→ 本文抜粋
◇ ◇ ◇ ◇ ◇

「手持ちの腕時計に刻まれている刻印の意味が知りたい」
「ホールマークがなぜ刻まれるかその理由が知りたい」
金やプラチナ製品には「刻印」(ホールマーク)が打たれていることをご存知でしょうか?
腕時計のパーツとしては、ケースやブレスなどに使用され、主に裏蓋やバックルに刻印が打たれています。
また、金・プラチナにはそれぞれ”複数の種類”が存在していることも是非知っておきたいところです。
今回は腕時計に打刻されている「刻印」(ホールマーク)についてご説明いたします
目次
ホールマークとは、主に貴金属で作られた腕時計に刻まれる「純度保証のマーク」であり、その時計の品質や真贋の見極めに役立ちます。
高級腕時計の購入を検討しているなら、「ホールマーク」という刻印の意味を知っておくことが重要です。
中古では、素材の信頼性や資産価値に関わるため、見落とせない判断材料のひとつといえるでしょう。
購入前に刻印の意味を理解しておけば、価値ある時計選びの助けになります。
ホールマークとは、金やプラチナ、銀などの貴金属素材に対し、公的機関や検査機関が品質を保証するために刻印するマークです。
数字や記号で純度を表し、国や地域によって制度やデザインは異なります。
この刻印されたマークが素材の偽装を防ぎ、購入者に安心感を与える役割を果たしています。
また、時計ブランドにとっても品質管理の証として機能し、信頼性の維持につながるものです。
つまり、重要な情報が詰まった証明書といえるでしょう。
ホールマークは、造幣局が貴金属製品に含まれる貴金属の純度検査を行い、認められたものだけにつけられます。
また、ホールマークは純分認証極印とも呼ばれ、権威ある機関が定めた貴金属の品位を証明するマークです。
ホールマークは一般的に4~5個のマークで構成されており、その製品がいつ頃、どこで作られ、どんな品質のものかが分かるようになっています。
そのため、アンティークウォッチの生まれを推測する手がかりとしても非常に有効です。
ちなみにホールマークが初めて採用されたのは1300年頃のことで、ロンドンの金銀細工業者が”偽造や模倣”を防ぐために貴金属製品に刻印したのが始まりといわれています。

◇ ◇ ◇ ◇ ◇

目標座標に関する記録
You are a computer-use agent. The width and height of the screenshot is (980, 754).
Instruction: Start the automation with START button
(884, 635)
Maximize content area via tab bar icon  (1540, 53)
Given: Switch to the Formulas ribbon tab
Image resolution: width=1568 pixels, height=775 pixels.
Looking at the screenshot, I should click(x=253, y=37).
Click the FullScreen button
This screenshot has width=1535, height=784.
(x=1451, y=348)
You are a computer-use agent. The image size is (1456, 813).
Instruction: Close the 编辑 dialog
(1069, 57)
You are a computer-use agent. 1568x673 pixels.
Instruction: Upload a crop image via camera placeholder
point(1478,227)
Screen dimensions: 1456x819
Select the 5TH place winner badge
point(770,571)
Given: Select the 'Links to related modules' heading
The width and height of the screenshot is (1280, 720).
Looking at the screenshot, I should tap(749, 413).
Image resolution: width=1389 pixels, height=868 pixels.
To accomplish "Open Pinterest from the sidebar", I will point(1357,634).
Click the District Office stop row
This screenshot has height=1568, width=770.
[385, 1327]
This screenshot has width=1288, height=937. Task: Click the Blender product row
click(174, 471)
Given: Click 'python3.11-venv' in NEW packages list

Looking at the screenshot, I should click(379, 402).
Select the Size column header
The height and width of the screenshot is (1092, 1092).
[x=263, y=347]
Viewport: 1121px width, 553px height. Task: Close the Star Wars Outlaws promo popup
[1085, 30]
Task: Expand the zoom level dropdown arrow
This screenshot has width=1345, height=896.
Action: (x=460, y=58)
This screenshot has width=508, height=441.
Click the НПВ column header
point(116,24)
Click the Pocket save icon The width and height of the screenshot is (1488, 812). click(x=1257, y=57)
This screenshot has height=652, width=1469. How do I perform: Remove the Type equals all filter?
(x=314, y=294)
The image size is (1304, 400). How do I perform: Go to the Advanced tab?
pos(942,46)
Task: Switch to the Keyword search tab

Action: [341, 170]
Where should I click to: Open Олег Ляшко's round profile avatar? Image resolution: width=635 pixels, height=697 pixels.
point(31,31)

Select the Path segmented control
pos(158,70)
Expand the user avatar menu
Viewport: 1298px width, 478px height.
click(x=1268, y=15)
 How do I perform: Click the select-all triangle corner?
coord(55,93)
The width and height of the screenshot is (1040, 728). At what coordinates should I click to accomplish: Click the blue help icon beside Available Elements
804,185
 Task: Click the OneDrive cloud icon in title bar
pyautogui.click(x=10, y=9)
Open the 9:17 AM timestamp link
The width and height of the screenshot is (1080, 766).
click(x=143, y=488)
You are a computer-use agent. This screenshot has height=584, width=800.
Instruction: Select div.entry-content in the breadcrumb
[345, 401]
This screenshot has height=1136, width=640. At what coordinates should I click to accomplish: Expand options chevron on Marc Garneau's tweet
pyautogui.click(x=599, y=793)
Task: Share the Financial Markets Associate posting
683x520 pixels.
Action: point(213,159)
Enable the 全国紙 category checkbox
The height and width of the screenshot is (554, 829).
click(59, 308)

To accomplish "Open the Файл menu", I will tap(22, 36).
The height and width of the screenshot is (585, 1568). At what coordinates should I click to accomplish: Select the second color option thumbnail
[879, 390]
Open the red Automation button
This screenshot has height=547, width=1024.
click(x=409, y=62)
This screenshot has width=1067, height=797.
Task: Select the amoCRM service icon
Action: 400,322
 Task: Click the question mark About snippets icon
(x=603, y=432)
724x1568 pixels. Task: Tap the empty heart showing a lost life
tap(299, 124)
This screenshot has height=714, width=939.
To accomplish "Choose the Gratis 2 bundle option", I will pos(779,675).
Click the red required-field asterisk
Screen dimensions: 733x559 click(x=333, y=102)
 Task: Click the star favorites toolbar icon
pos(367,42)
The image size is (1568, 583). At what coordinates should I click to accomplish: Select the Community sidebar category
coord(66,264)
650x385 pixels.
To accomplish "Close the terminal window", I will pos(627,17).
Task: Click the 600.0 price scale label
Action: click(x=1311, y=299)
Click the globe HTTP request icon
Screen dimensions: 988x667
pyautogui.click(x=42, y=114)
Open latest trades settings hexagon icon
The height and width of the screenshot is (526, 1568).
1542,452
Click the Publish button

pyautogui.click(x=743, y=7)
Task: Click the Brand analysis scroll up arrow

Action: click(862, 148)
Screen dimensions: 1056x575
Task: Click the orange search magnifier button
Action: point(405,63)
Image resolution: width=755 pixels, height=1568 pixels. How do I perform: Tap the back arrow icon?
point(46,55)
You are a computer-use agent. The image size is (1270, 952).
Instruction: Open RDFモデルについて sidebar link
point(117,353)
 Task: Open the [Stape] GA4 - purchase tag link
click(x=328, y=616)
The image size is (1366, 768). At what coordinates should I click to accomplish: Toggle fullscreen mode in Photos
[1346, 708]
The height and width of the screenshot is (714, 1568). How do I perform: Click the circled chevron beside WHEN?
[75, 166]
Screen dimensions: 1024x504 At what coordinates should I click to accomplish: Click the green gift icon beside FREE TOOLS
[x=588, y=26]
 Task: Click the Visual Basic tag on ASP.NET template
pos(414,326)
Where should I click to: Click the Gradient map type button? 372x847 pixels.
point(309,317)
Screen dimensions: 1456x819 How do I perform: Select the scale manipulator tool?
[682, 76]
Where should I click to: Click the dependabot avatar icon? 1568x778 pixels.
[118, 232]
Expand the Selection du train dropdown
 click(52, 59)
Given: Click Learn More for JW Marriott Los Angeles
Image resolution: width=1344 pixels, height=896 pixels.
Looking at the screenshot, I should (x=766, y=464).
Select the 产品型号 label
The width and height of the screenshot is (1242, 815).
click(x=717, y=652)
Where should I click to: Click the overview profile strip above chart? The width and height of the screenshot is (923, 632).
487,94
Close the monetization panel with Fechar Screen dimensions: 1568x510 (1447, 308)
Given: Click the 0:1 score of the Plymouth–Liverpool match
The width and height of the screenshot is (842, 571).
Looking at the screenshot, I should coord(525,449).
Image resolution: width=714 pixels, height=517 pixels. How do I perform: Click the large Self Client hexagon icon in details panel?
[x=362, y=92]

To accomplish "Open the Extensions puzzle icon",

◇ ◇ ◇ ◇ ◇

→ やること一覧
A - ホールマークの文章によると、ホールマークが初めて採用されたのはいつ頃ですか。
B - ホールマークの文章で、ホールマークが刻印される貴金属素材として挙げられているものをすべて書き出してください。
C - ホールマークの文章を、最後の文の後から続けて書いてください。

→ 各タスクの回答
A - 1300年頃です。

B - 金、プラチナ、銀

C -
ホールマークが時計に刻まれるのは、主に素材の信頼性を保証するためです。
とくに金やプラチナなどの高価な素材を使う時計では、素材の純度や品質を証明する必要があります。
ホールマークがあることで、使用されている金属の価値が客観的に確認でき、消費者が安心して購入できる根拠となります。
中古市場でもこの刻印の有無が信頼性に直結するため、価値ある1本を見極めるうえで欠かせない要素といえるでしょう。
ホールマークには、使用素材の純度や種類を示す数字や記号が刻まれています。
例えば「750」は18金、「Pt950」はプラチナ95%であることを意味します。
ホールマークはメーカーが勝手に刻印するものではなく、第三者機関や国家によって検査・証明された証拠です。
このような証明があることで、素材偽装を防ぎ、長期的な価値の維持にもつながります。
とくに高級腕時計においては、素材の信頼性が時計全体の価値に大きく影響します。
購入者にとってホールマークは重要な情報源といえるでしょう。
ホールマークは、すべての腕時計に付いているわけではありません。
その多くは、金・プラチナ・銀などの貴金属を使用した高級モデルに見られます。
とくにロレックス、オメガ、カルティエなどの一流ブランドでは、素材に対する信頼性を高めるために、ホールマークを刻印しています。
一般的なステンレスモデルでは見られませんが、素材に価値があるモデルには刻印が施されていることが多いです。
これは、時計の資産価値を示す判断材料ともなります。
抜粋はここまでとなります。